# [Task to complete]
Please state how many lines of the data below contain the word "ENGAGE", offering nothing besides the number.

# [Extracted data]
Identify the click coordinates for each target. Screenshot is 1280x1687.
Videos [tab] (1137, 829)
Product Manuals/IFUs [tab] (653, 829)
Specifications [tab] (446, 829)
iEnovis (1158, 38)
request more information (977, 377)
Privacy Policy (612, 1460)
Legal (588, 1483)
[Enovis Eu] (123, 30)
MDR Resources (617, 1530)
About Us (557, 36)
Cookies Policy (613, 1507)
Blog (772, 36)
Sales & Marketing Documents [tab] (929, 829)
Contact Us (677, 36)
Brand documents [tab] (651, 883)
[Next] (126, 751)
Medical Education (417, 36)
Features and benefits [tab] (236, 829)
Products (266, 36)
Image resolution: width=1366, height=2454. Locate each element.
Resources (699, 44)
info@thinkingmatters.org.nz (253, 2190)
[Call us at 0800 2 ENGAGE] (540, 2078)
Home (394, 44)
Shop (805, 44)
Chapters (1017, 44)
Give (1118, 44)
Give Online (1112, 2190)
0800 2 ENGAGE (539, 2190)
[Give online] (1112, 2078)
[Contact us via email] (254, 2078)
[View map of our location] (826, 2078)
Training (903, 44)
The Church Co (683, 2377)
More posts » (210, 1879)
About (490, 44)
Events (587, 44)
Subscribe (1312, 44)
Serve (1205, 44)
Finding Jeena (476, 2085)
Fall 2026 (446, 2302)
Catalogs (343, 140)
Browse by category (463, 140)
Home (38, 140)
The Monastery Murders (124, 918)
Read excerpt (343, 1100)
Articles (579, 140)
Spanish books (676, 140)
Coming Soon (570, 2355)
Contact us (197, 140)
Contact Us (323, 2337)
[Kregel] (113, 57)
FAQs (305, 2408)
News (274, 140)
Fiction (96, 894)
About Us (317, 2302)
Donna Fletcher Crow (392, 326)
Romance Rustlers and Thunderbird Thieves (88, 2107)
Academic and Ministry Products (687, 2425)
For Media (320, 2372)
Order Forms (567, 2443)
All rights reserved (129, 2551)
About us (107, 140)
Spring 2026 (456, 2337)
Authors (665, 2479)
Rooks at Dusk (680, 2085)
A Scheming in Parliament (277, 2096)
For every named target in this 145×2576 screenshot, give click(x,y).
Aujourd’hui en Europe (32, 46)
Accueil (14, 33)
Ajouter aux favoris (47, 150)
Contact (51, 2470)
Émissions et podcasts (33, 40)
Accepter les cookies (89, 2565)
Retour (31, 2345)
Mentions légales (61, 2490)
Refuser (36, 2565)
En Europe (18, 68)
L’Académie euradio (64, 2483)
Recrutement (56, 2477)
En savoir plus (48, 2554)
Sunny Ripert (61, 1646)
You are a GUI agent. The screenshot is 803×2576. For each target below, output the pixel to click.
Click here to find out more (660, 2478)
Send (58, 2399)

# [Solution for this task]
2